Andere Länder haben früher gegengesteuert
Dabei würde ein Basisverbrauch deutlich vergünstigt. Und: Für alle Bürger mit Gasheizungen gibt es bisher keine Aussicht auf eine solche Preisbremse – hierzu wird lediglich eine Kommission eingesetzt. Zudem gibt es weitere Einmalzahlungen und Entlastungen. Aber vieles ist noch vage, vieles sind klassische Kompromisse, etwa zum künftigen 49- bis 69-Euro-Ticket.
Länder wie Spanien und Portugal haben längst Energiepreisbremsen eingeführt – und schöpfen die Zufallsgewinne ab. Das ist etwas, das am Gerechtigkeitsempfinden vieler Bürger rührt, die wegen der Preissteigerungen gerade verzweifeln. Es ist gut, dass Kanzler Olaf Scholz den Auftritt im Kanzleramt zu einigen klaren Botschaften nutzt.
Ja, das Land steht vor einer schweren Zeit. Aber der Koalition könnte das Paket nur kurzfristig Luft verschaffen.
Ein schwieriges Versprechen des Kanzlers
Scholz‘ Politikstil kommt immer mehr an Grenzen. Er schafft es selten, emotionale Brücken zu den Bürgern zu bauen. Und er hat ein kaum haltbares Versprechen abgegeben: Der Satz „You’ll never walk alone“ ist eher zufällig von ihm ausgewählt worden, folgte keiner größeren Strategie – so wie die Ampel fast täglich aus dem Stehgreif improvisieren muss.

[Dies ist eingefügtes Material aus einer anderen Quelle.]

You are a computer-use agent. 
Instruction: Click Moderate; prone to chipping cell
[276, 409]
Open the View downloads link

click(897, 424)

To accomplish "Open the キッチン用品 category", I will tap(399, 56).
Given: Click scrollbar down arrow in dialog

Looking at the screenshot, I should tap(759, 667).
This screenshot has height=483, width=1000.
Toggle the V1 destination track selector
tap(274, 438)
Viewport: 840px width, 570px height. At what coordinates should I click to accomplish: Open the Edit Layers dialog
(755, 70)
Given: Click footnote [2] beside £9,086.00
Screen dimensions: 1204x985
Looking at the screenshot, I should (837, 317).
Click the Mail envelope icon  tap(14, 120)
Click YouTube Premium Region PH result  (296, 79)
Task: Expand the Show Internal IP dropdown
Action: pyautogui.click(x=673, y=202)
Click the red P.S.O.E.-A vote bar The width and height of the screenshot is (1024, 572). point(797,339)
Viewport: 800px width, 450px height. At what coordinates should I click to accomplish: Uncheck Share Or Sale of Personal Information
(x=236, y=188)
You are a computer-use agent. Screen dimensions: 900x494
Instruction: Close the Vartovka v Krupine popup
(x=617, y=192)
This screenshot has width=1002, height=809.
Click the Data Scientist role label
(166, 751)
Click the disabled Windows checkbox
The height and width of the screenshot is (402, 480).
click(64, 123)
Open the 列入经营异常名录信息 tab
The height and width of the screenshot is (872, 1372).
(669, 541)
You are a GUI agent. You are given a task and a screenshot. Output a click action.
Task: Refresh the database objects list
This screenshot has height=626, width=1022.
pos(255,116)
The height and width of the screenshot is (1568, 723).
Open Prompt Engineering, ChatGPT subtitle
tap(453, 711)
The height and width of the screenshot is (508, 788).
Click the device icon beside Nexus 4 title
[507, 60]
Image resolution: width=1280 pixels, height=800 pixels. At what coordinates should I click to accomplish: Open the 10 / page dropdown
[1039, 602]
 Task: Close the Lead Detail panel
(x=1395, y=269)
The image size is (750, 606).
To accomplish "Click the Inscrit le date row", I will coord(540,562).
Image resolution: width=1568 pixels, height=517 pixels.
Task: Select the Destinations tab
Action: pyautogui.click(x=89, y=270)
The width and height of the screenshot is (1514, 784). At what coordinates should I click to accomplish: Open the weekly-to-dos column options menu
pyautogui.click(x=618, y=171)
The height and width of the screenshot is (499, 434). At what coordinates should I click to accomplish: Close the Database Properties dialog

Nun muss er dieses Versprechen, das für manche Bürger wie die Garantie der Spareinlagen in der Finanzkrise wirkt, irgendwie erfüllen. Aber der Staat kann nicht alles ausgleichen, auch wenn die SPD seit Jahren einen Hauptauftrag darin sieht, wie ein Erste-Hilfe-Team neue Probleme mit neuen Wohltaten zuzupflastern.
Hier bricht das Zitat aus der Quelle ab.